The process of feature engineering is the darkest of data science arts. There is no principled way to automatically choose the best derived features. It’s a process of trial and error, intuition and experience. All of deep learning is an attempt to automate this process. For all its successes, deep learning is finicky and still has spectacular failures. Arguably the special sauce of human intelligence is the ability to automatically create features from a large number of rods, codes and Pacinian corpuscles.
Even if you haven’t yet achieved the rank of feature engineering black belt, there is a trick you can use. Color code your target and plot it against every pair of variables you have. This will help expose sneaky relationships between variables. This may generate a lot of plots, but take the time to look through all of them. Each time you see a pattern in these two-features-by-target plots, that’s a feature engineering opportunity. It tells you that the combination of those two variables may be more helpful than the two variables in isolation.
There’s a lot more to be said about feature engineering. I hope to return to it soon and add links to the discussion here.
Sometimes you’ll discover that none of your variables or combinations of variables help predict your target. This probably means that you need to measure something else. Go back to Step 1 and Get More Data.
6. Answer the question
Finally you get to the data scientists’ favorite part. Machine learning! There are lots of resources available on this and I won’t try to summarize them all here. Very briefly, you have to decide what algorithm family your question belongs to, choose one or more algorithms within that family to use and then turn the crank, using the traditional machine learning techniques of splitting the data into training, tuning, and testing data sets and optimizing the parameters on whichever model(s) you pick.
If your model doesn’t answer your question well or you would like to avoid doing machine learning, there are a couple non-traditional ways to answer your question.
The first of these is to simply look at pictures of your data. Half the time, visualizing your data gives you the answer you are looking for. If your question is “What will the high temperature be in Boston on July 4 next year?” then looking at a histogram of high temperatures in Boston on July 4 for the past 100 years gives a visual answer that will be sufficient for most purposes. Two dimensional heatmaps are particularly effective at combining two features with a target in a way that is easy for our visual system to interpret and remember.

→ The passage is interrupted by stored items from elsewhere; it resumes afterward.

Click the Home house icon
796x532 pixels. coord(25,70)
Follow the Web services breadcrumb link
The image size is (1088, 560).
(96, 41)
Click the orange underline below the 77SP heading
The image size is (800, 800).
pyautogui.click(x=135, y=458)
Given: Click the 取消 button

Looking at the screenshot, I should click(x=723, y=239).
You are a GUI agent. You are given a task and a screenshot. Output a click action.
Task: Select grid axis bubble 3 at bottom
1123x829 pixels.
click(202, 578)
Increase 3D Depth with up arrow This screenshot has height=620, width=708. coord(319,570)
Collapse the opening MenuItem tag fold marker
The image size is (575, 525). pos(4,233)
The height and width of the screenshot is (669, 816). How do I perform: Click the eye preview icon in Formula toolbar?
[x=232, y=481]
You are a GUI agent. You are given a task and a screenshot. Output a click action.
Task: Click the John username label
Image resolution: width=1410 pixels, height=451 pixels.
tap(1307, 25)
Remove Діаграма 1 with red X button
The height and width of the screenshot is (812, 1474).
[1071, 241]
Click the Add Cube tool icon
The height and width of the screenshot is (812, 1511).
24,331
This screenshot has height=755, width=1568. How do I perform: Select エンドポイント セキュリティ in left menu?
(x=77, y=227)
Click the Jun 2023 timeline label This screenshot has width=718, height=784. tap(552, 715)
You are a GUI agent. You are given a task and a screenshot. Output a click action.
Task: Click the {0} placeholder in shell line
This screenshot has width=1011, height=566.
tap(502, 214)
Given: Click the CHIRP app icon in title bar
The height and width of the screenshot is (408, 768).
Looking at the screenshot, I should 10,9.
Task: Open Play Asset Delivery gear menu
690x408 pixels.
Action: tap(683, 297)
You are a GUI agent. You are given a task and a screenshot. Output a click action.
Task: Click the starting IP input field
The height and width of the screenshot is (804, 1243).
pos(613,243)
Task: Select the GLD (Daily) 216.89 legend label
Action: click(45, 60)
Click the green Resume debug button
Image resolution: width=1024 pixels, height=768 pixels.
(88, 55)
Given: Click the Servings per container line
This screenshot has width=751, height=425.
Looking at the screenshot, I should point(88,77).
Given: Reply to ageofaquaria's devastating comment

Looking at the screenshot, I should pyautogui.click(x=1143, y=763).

The second of these is more technically demanding. If your results are unsatisfying because your data set is too small, you can deviate into the realm of optimization. This is a deep topic that I plan to return to in more detail. For now I’ll leave a teaser. Machine learning algorithms boast weak priors, that is, they make weak assumptions about the structure of the data. The upside of this approach is that you aren’t required to know much about your data before using the algorithms. They can learn a broad class of models. The downside is that it takes a lot of data to get a confident answer. An alternative to this is to make more assumptions about your data—to incorporate what you know about the world into your assumptions.
For example, if you want to predict the ballistic trajectory of an object you can collect data on lots of objects in freefall and train a machine learning algorithms on them. Alternatively, you can use what you know about Newtonian physics to create a richer model. Then, a single data point that includes position and velocity is enough to predict the position and velocity of the object at every point in the future. The risk of this approach is that your assumptions aren’t exactly correct, but the strength is that you can get by with far less data.
If none of these methods work for you, it is probably a sign that you need to collect more data or rethink what you are measuring. Go back to Step 1 and Get More Data.
7. Use the answer
No matter how well you use your data to answer your question, your job isn’t done until it a person uses it. Put it in a form that someone can use to either make a decision, complete a task or learn something they didn’t know. There are lots of ways to do this. Publish results plots on a web page. Write a PDF describing the features you found most useful. Share your code on GitHub. Make a video sharing your conclusions with a business audience. Generate a beautiful visualization and Tweet it. Spin up a web service that applies your model to new data points. Whatever you do, get your work into the hands of another human. If a tree falls in the forest and no one is around to hear it, it might still make a sound, but if you build a brilliant model and no one sees it, it will certainly not get you a raise.
Then start over. Go back to Step 1 and Get More Data.
Bio: Brandon Rohrer is a Senior Data Scientist at Microsoft, specializing in predictive modeling of complex systems, algorithm design, and general purpose machine learning.
Original. Reposted with permission.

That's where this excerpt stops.